* **SOURCE DATA**

━━━━

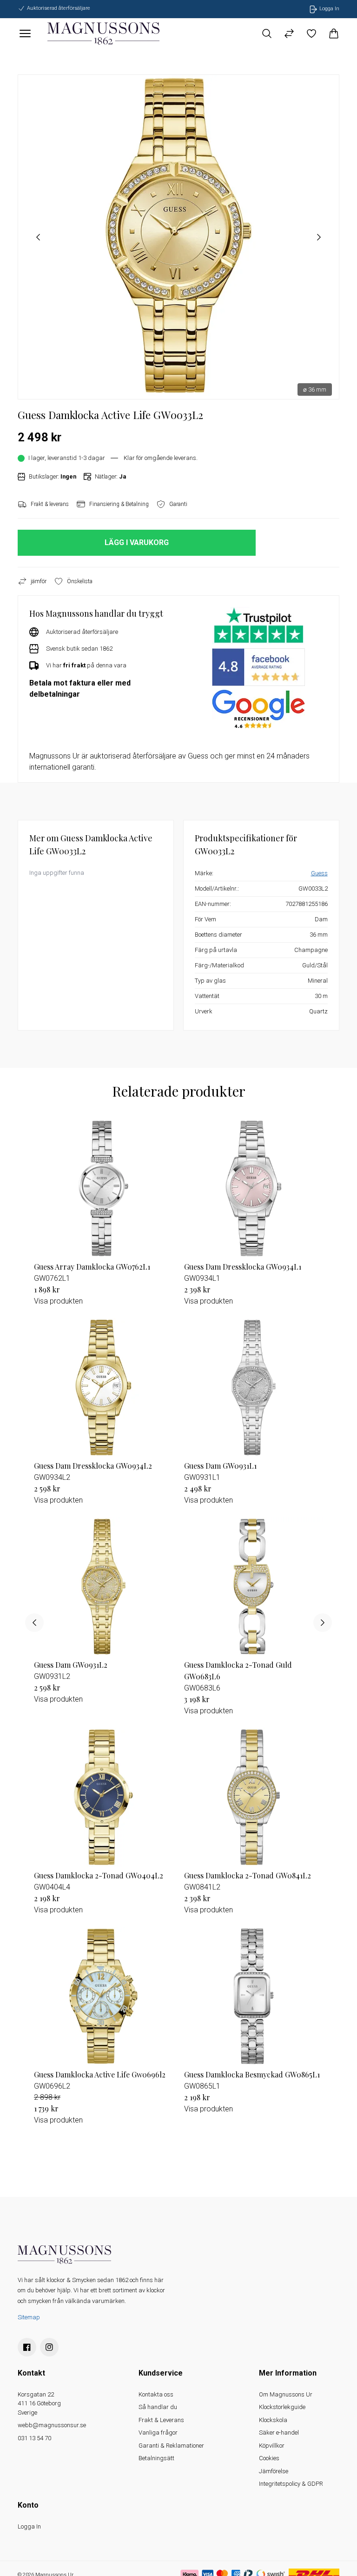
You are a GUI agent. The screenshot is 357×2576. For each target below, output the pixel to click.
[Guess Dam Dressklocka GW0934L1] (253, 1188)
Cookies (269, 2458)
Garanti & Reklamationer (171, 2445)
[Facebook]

━━━━

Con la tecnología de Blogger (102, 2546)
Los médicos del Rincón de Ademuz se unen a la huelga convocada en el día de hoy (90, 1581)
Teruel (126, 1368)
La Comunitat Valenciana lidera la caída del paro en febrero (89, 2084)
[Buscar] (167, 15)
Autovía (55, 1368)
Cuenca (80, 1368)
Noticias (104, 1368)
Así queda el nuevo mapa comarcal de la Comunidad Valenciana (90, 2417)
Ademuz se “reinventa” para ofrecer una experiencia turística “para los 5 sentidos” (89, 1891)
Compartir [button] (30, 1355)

━━━━

* **INSTRUCTIONS TO FOLLOW**
Your answer should hold every line of the entries that contains the string "Ademuz".

* **ANSWER SECTION**
Los médicos del Rincón de Ademuz se unen a la huelga convocada en el día de hoy (90, 1581)
Ademuz se “reinventa” para ofrecer una experiencia turística “para los 5 sentidos” (89, 1891)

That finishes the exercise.